---------- Supplied material ----------

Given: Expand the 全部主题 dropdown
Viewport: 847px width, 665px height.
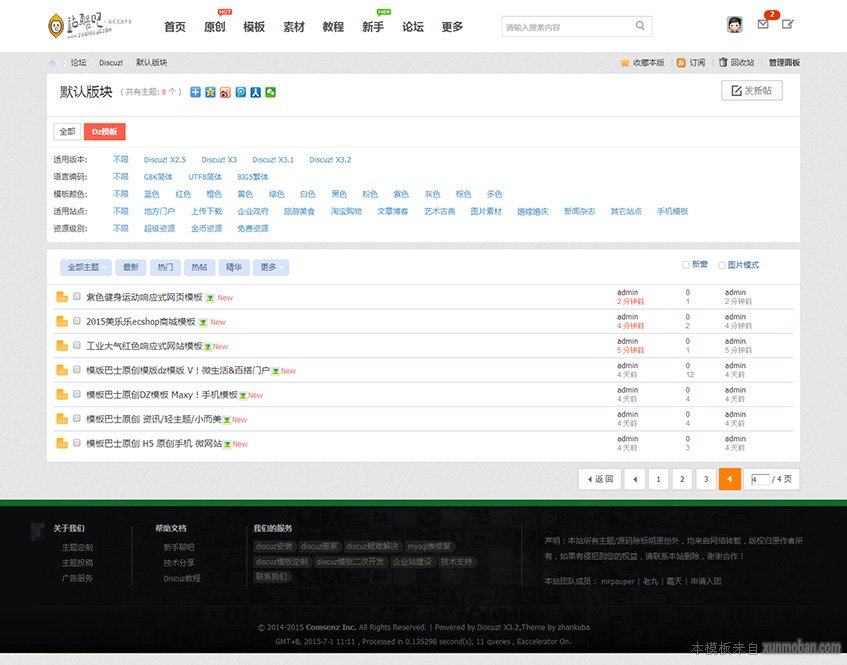Looking at the screenshot, I should (86, 267).
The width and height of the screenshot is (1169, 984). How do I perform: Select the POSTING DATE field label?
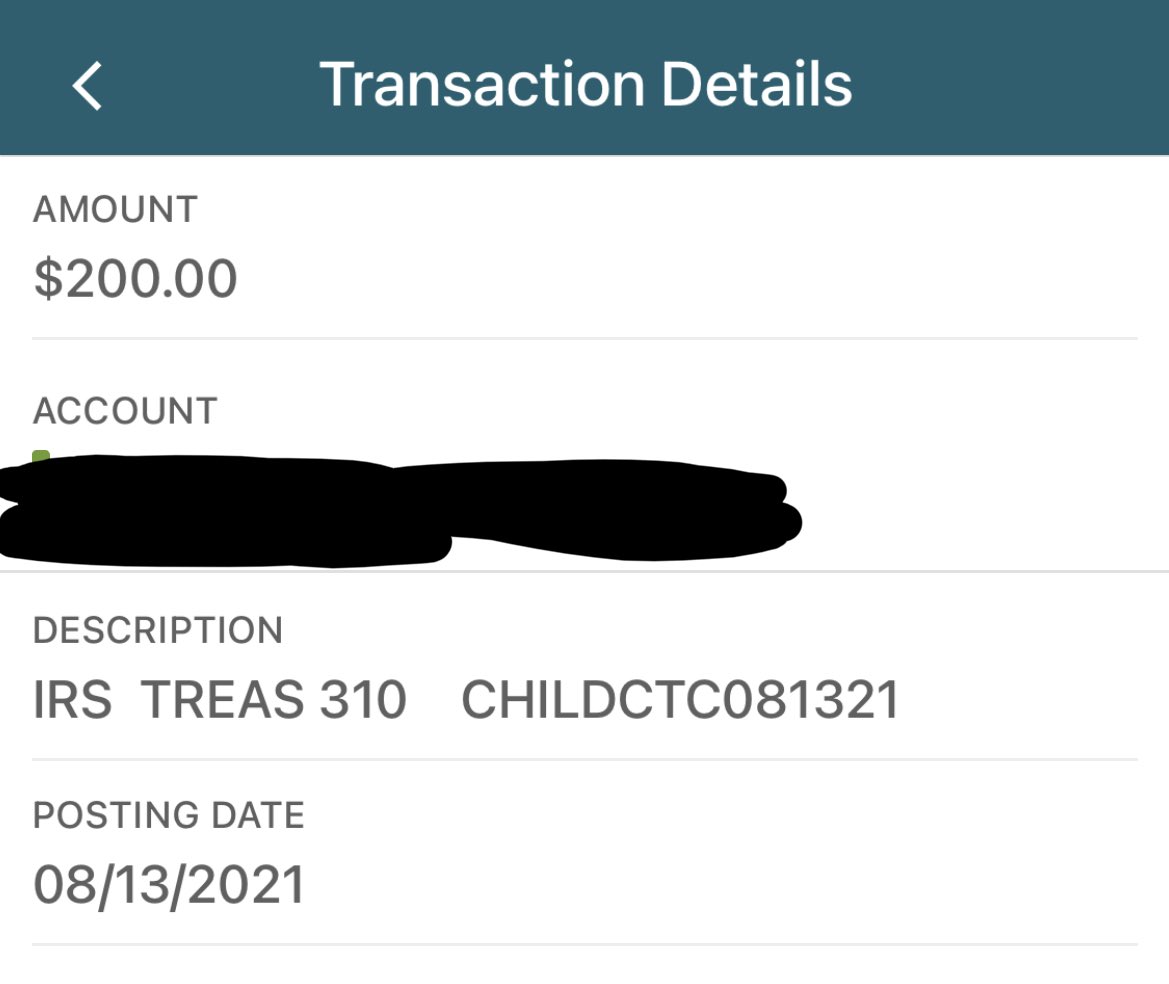point(169,816)
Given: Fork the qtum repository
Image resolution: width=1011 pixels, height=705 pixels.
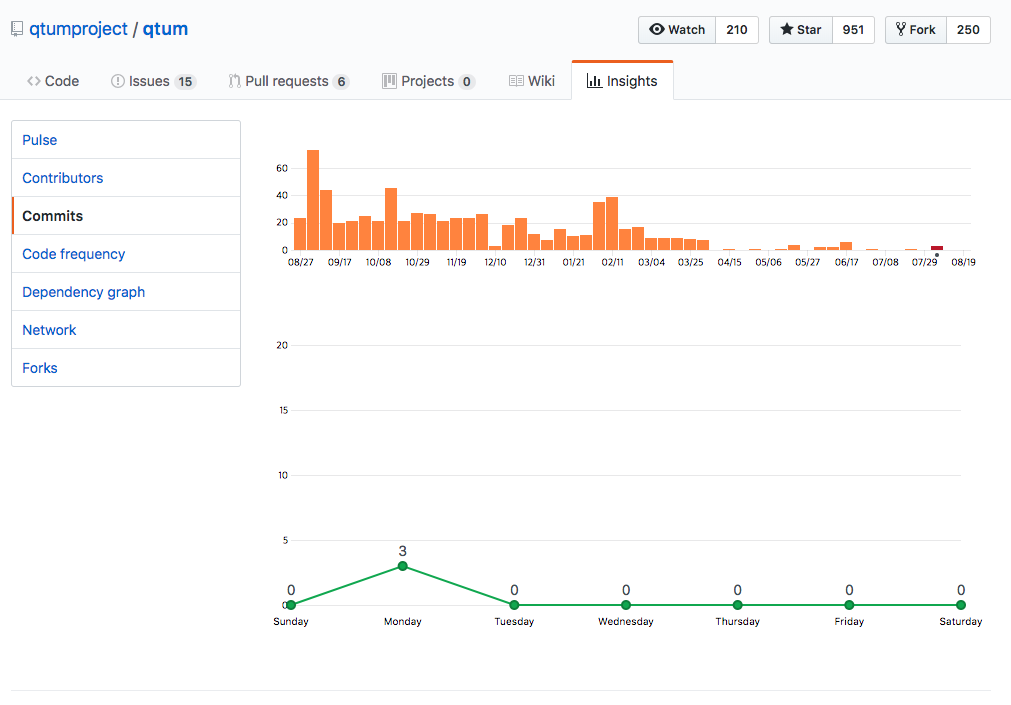Looking at the screenshot, I should pyautogui.click(x=915, y=30).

----------

Exercise instructions
Each line above should be written out again exactly, without any image.

Result
Given: Expand the 全部主题 dropdown
Viewport: 847px width, 665px height.
Looking at the screenshot, I should (86, 267).
The width and height of the screenshot is (1169, 984). How do I perform: Select the POSTING DATE field label?
point(169,816)
Given: Fork the qtum repository
Image resolution: width=1011 pixels, height=705 pixels.
Looking at the screenshot, I should pyautogui.click(x=915, y=30).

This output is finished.